At High School and then University I had responsibilities to attend my classes.. When I got a job I had a responsibility to the workplace and my coworkers. I had friends that I socialized with. I had family that I loved. Later I had an apartment that I had a responsibility for, and then pets. Superwoman was gone and the brave explorer explored no more. I had grown up.
The years progressed and I was diagnosed with a disease that changed my life. In some ways it allowed me to get back in touch with the child I once was. My responsibilities changed. My priorities changed. And in time my body changed. Move ahead a few decades. My biggest responsibility now is to me. And what does that make me? It makes me human.
As our species has evolved over the millennium, so too have individuals, of course over a much shorter period of time. We have to evolve to fit into society. Some of the dreams we had as children cannot transition into adulthood. Some of the dreams we had as children morph into something comparable but not exact. Adulthood really does take a toll on our childhood dreams! But still sometimes what we’ve dreamt of as a child does come to fruition. There are brave explorers out in the wilds of unexplored lands working to save the endangered species of our world.
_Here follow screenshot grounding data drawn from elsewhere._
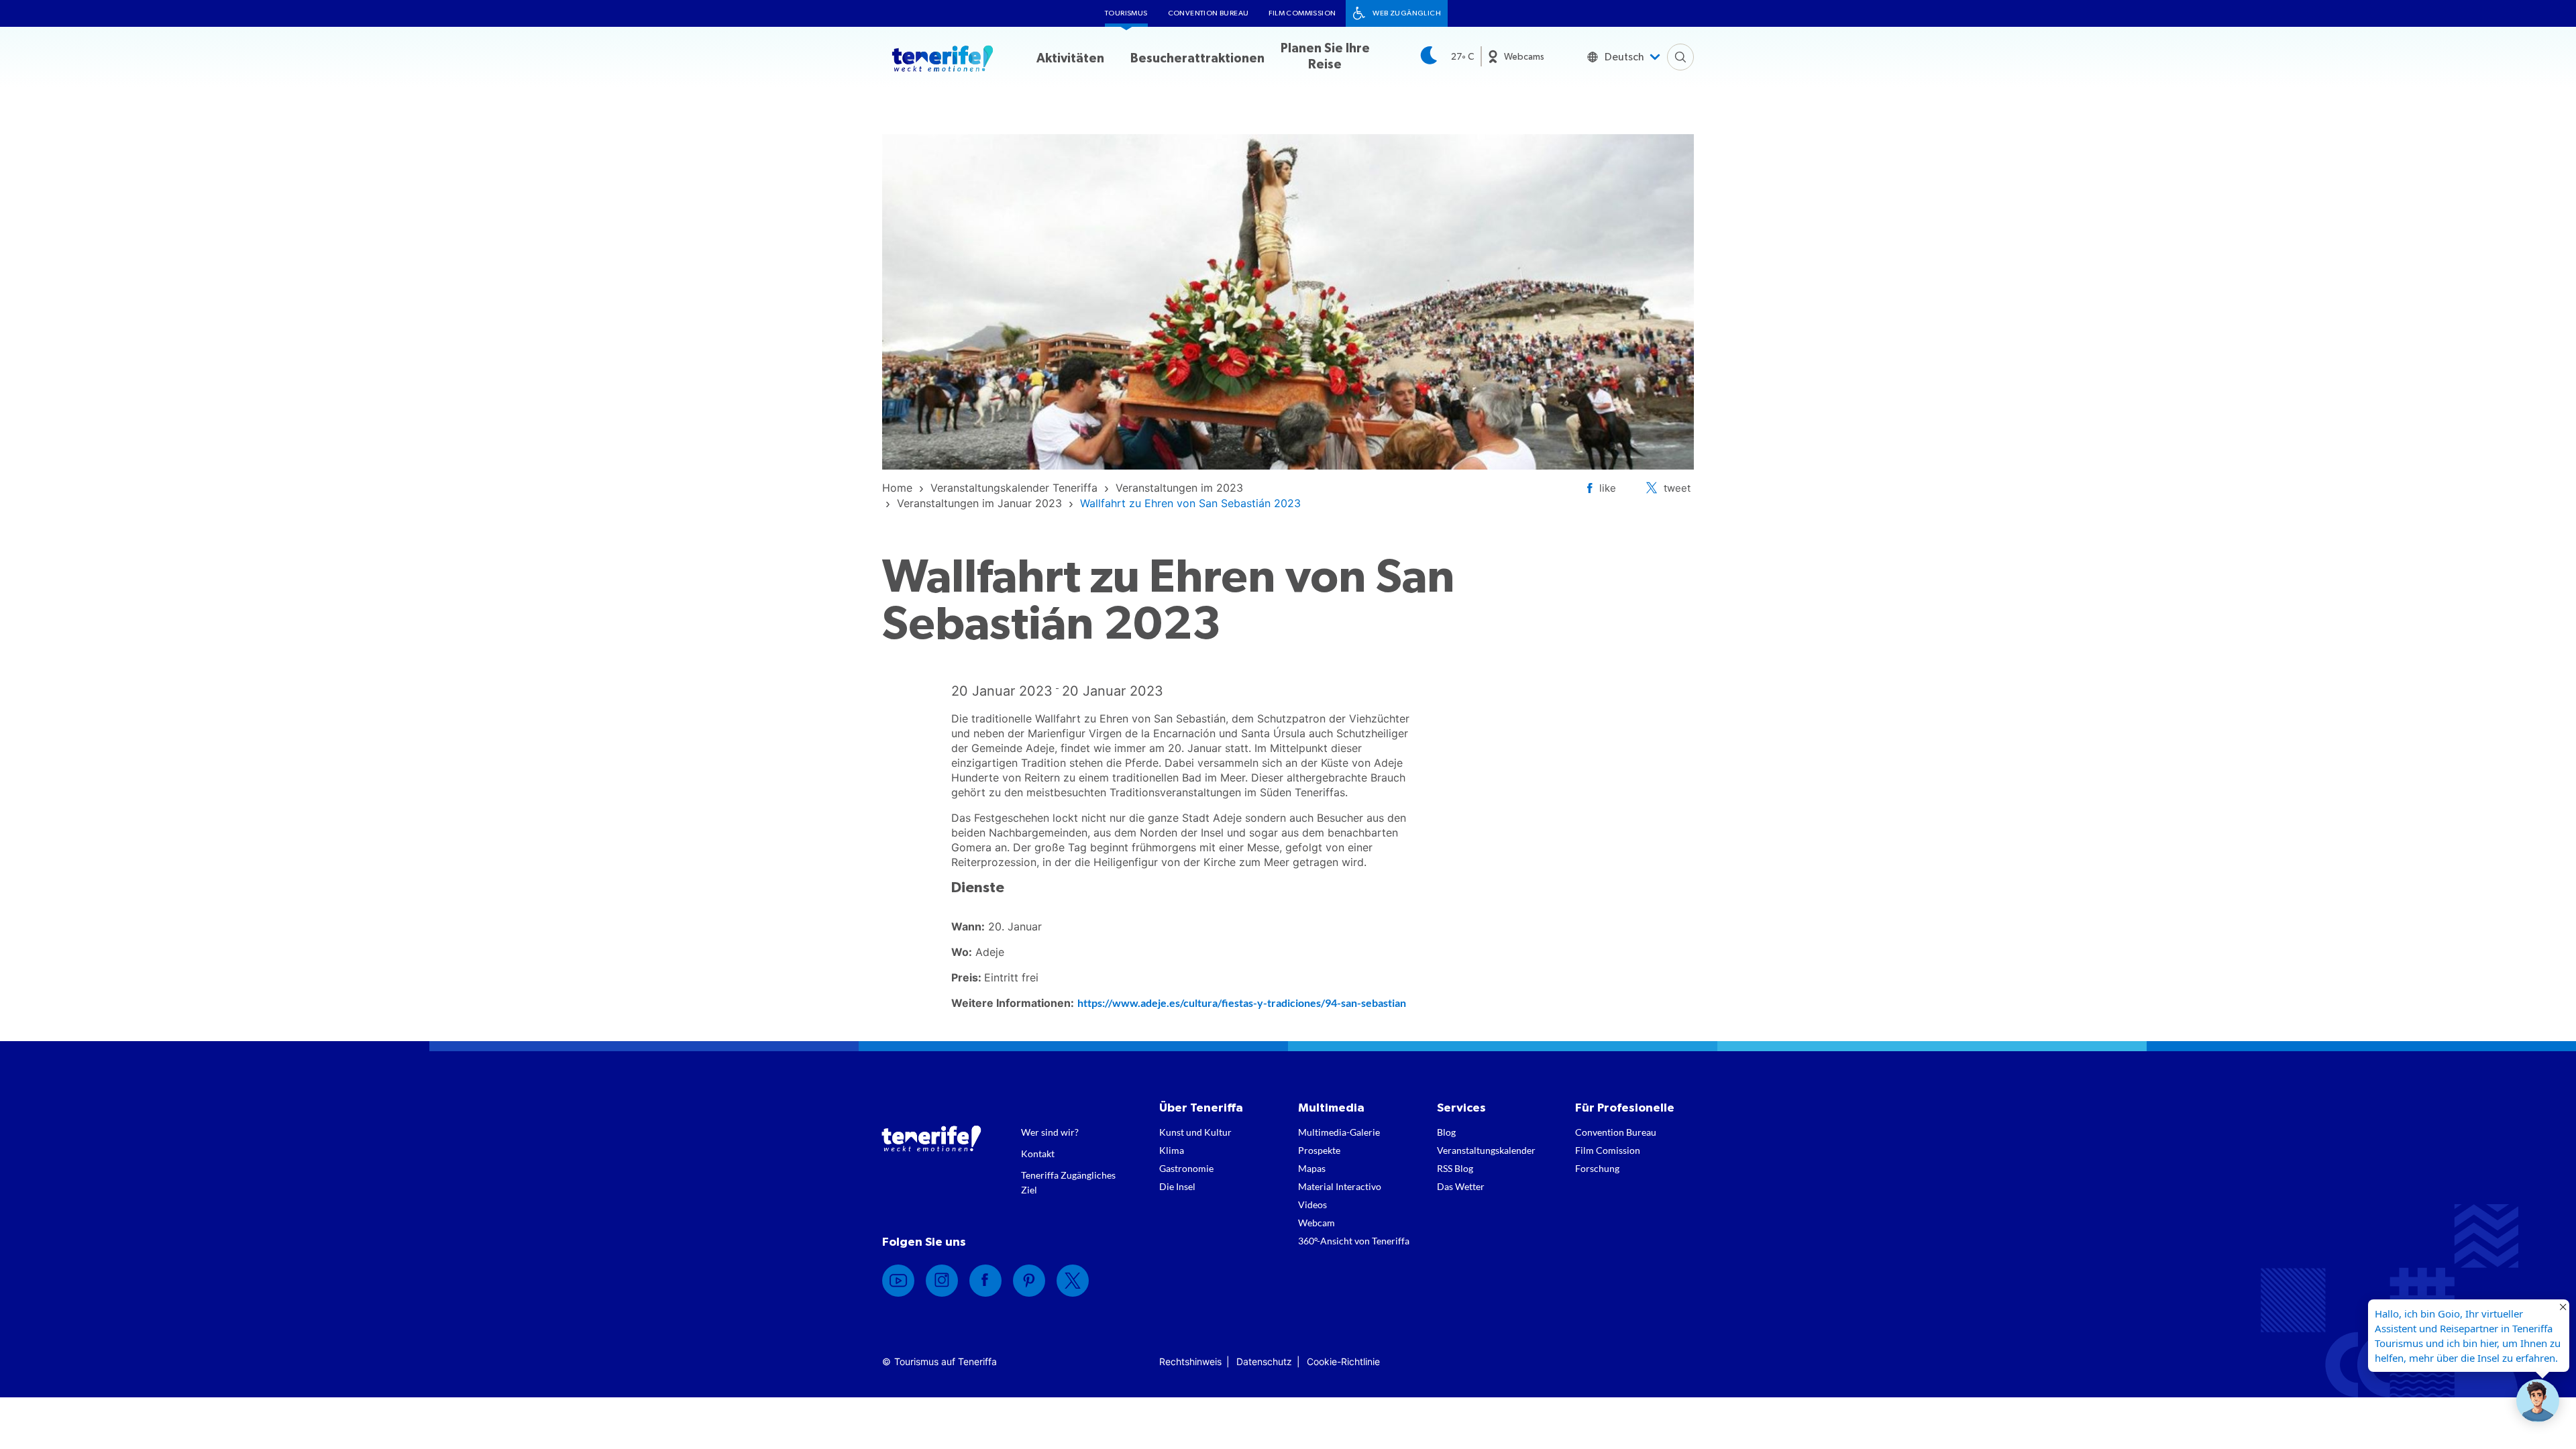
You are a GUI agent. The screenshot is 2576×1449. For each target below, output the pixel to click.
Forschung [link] (1597, 1168)
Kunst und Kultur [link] (1195, 1132)
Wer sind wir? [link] (1050, 1132)
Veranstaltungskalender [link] (1486, 1150)
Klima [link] (1171, 1150)
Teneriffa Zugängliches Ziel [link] (1068, 1182)
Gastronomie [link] (1186, 1168)
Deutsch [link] (1624, 57)
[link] (897, 487)
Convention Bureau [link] (1208, 13)
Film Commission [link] (1302, 13)
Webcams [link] (1524, 57)
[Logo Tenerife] (942, 61)
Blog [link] (1446, 1132)
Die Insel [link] (1177, 1186)
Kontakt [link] (1038, 1153)
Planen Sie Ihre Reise (1325, 56)
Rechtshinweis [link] (1190, 1361)
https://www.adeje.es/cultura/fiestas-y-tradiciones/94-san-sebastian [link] (1241, 1002)
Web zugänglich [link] (1407, 13)
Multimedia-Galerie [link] (1339, 1132)
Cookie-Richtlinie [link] (1343, 1361)
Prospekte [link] (1319, 1150)
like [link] (1607, 488)
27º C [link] (1462, 57)
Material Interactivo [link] (1339, 1186)
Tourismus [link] (1126, 13)
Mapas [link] (1312, 1168)
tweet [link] (1677, 488)
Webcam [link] (1316, 1222)
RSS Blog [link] (1455, 1168)
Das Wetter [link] (1461, 1186)
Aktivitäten (1070, 58)
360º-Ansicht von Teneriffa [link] (1353, 1240)
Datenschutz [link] (1264, 1361)
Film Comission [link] (1607, 1150)
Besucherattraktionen (1197, 58)
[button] (2537, 1400)
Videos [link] (1312, 1204)
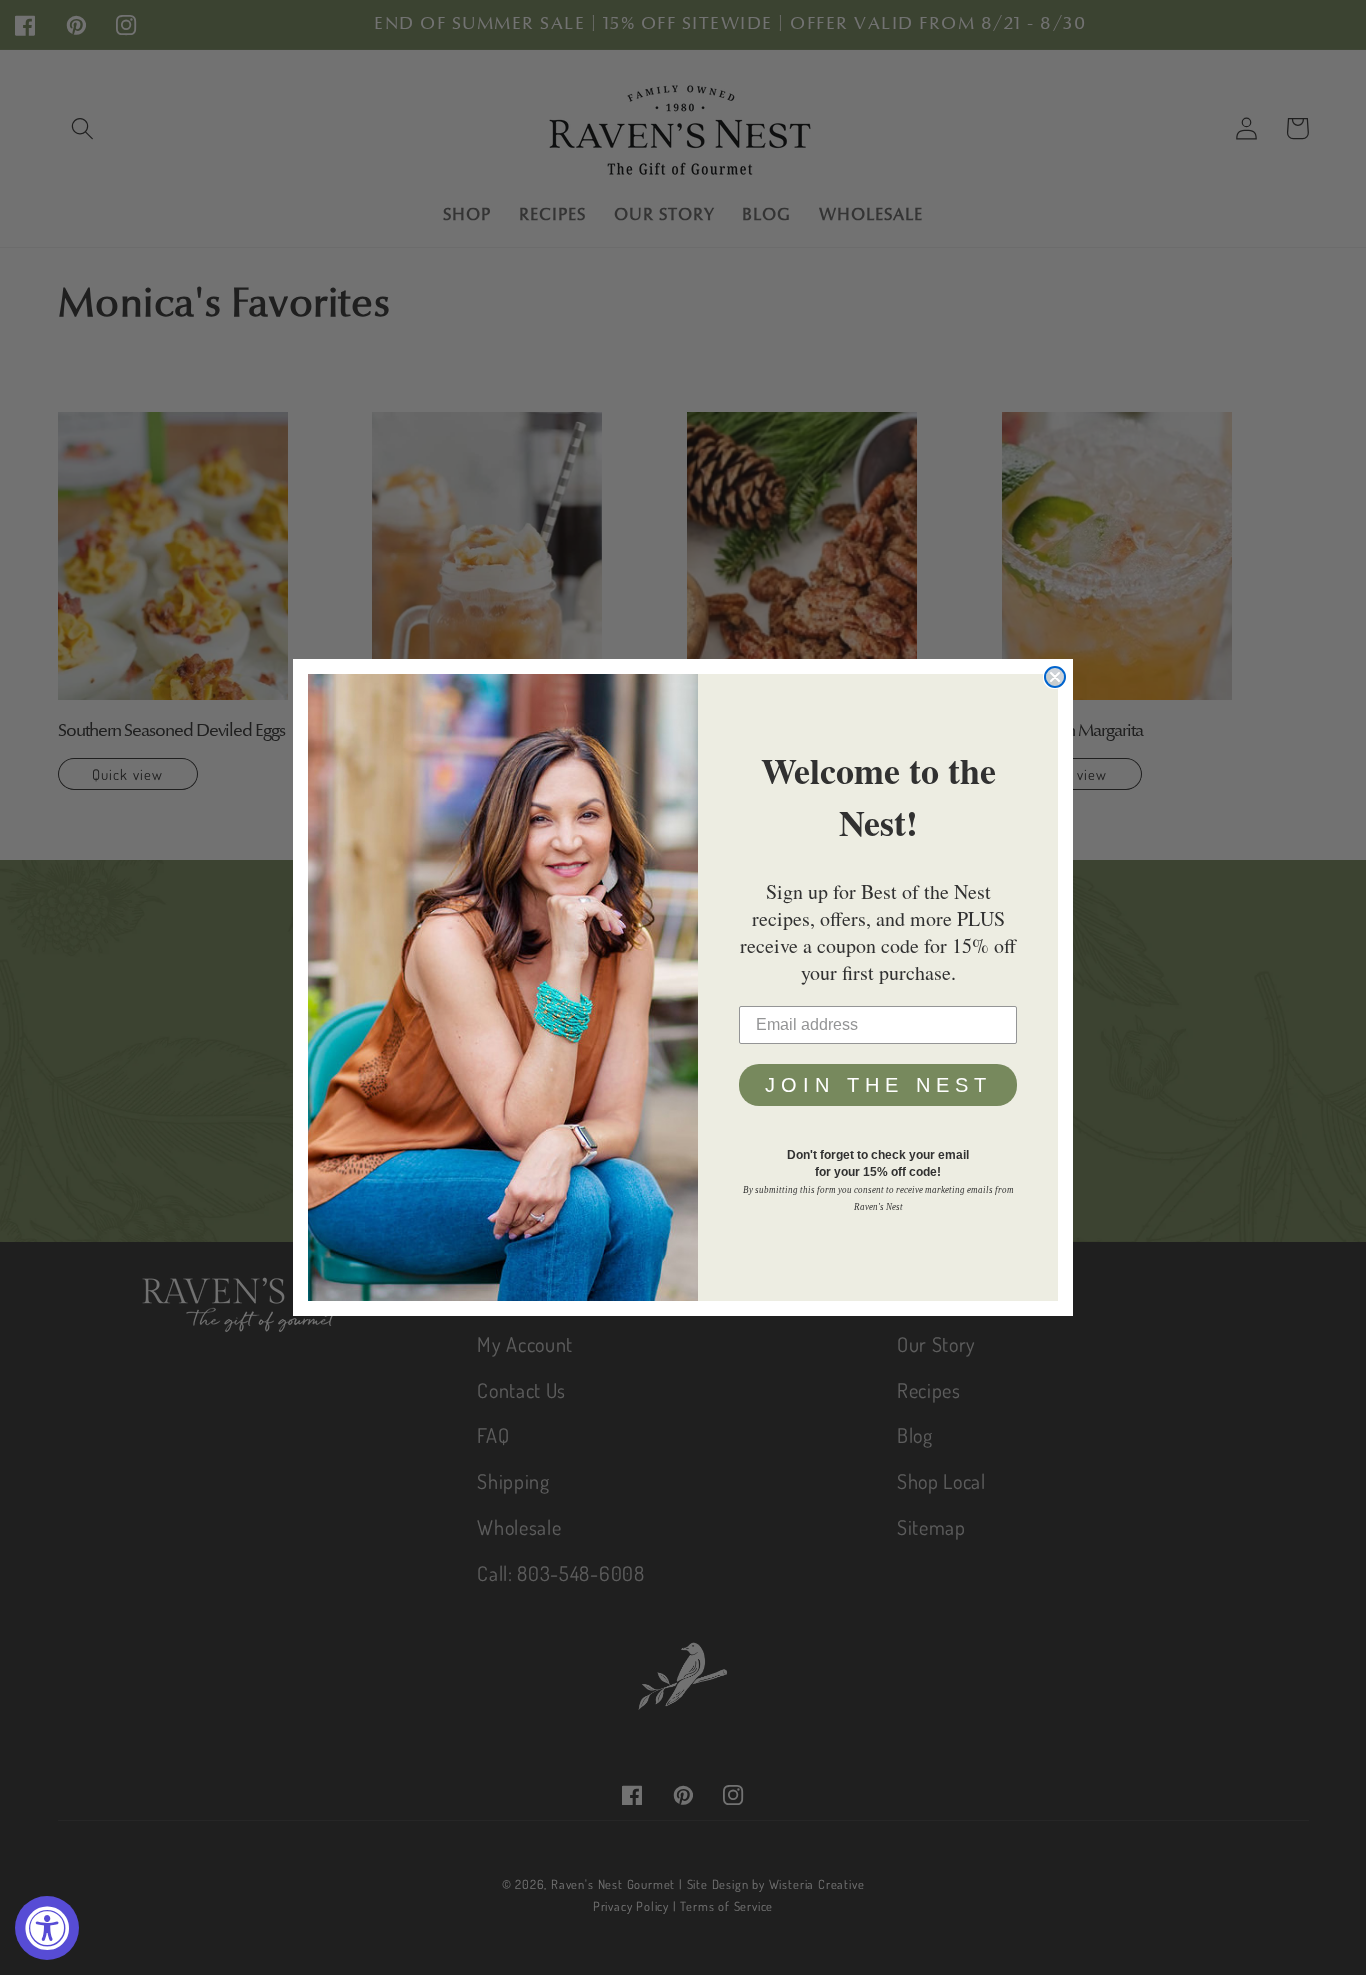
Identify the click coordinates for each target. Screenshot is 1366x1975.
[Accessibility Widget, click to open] (47, 1928)
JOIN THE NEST (878, 1085)
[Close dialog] (1055, 677)
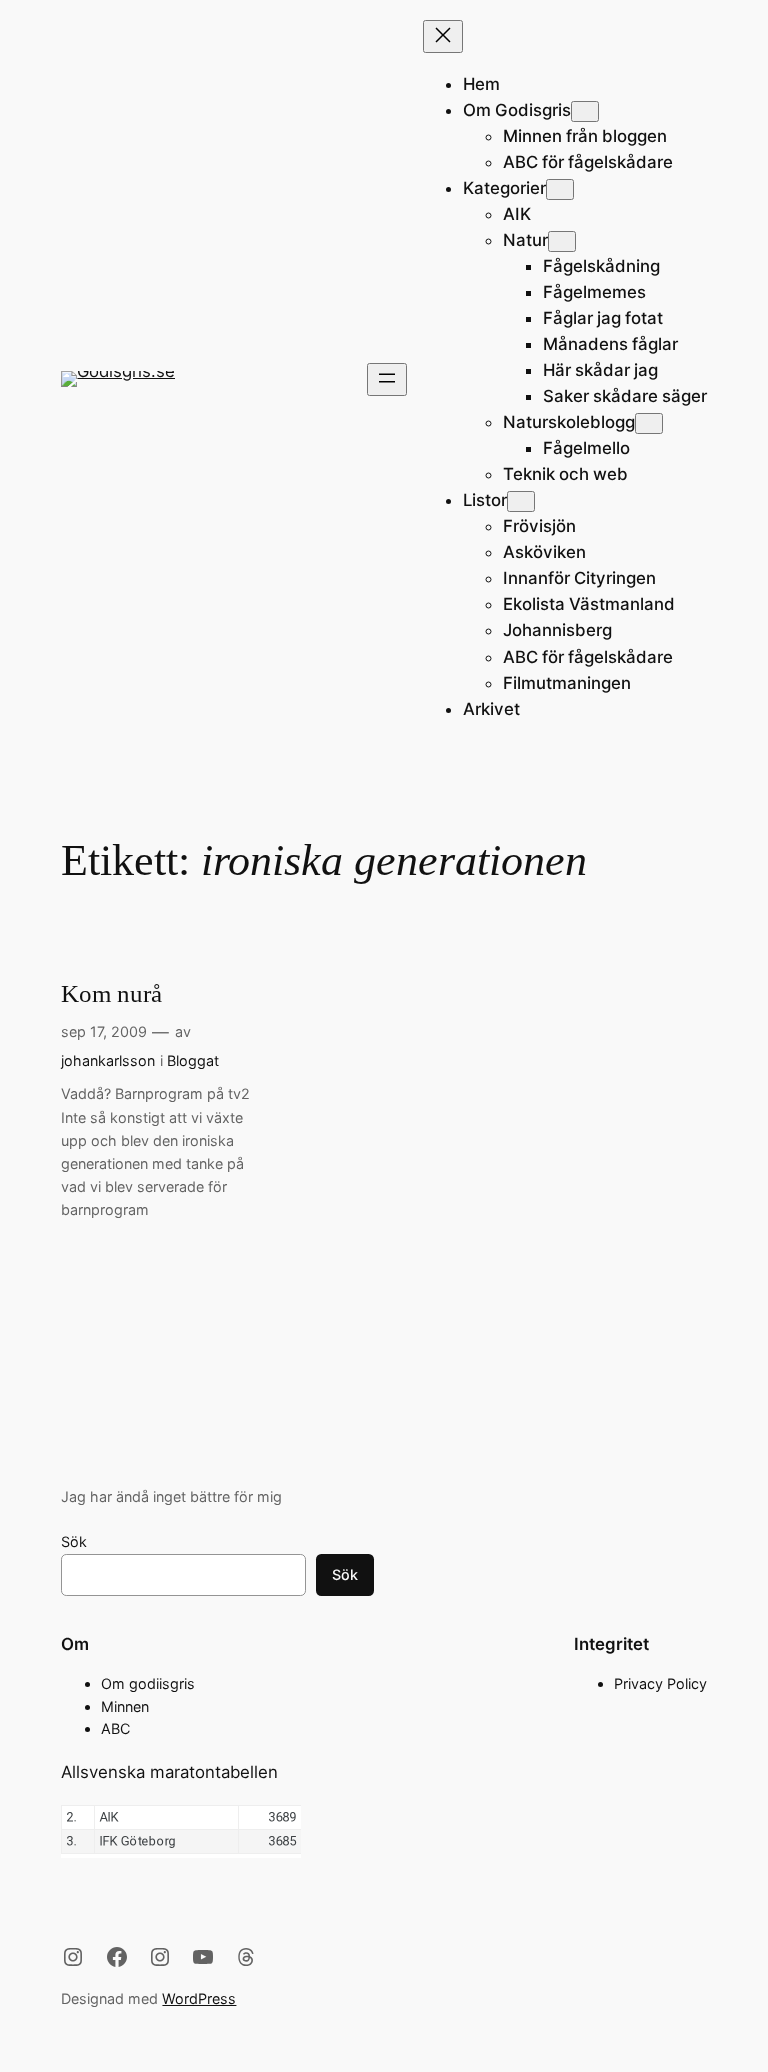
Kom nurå (111, 993)
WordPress (199, 1998)
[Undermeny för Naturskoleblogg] (649, 423)
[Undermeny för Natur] (562, 241)
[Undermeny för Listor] (521, 501)
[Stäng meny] (443, 36)
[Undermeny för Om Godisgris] (585, 111)
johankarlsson (108, 1060)
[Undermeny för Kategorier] (560, 189)
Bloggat (193, 1060)
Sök (74, 1541)
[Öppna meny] (387, 379)
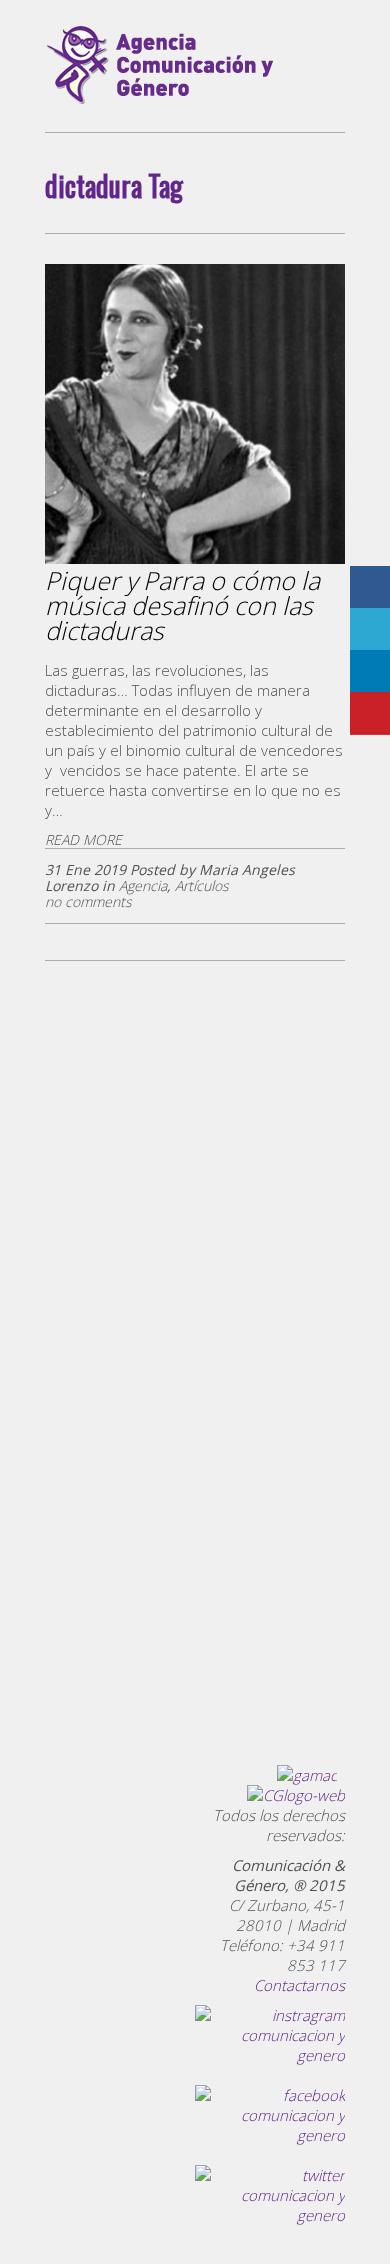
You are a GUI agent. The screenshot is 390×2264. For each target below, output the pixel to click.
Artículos (202, 885)
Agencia (143, 885)
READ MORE (83, 839)
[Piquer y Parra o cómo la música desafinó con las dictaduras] (195, 559)
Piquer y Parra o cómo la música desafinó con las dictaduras (182, 605)
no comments (88, 901)
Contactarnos (299, 1985)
I’m not one of. There are Supermen and Superwomen out lobbying for the disenfranchised and the needy. I’m not one of them. There are women who play the game of damsel in distress to attract a man they believed to be their knight in shining armour. I’m not one of them.
What I am is myself. I have come to terms with my perceived inabilities. In fact I embrace my disability. I have multiple sclerosis. It does not have me. I have a life and I will continue to live it to the fullest whether it wants me to or not. Do I make concessions to fatigue and other symptoms of this disease? Yes. I am no different than anyone without multiple sclerosis. When they get tired, they rest. When I get tired, wait for it, I rest. We all have issues we need to deal with whether you have a disease or not. And I have made the choice to live and to have a life of my own. That’s who I am.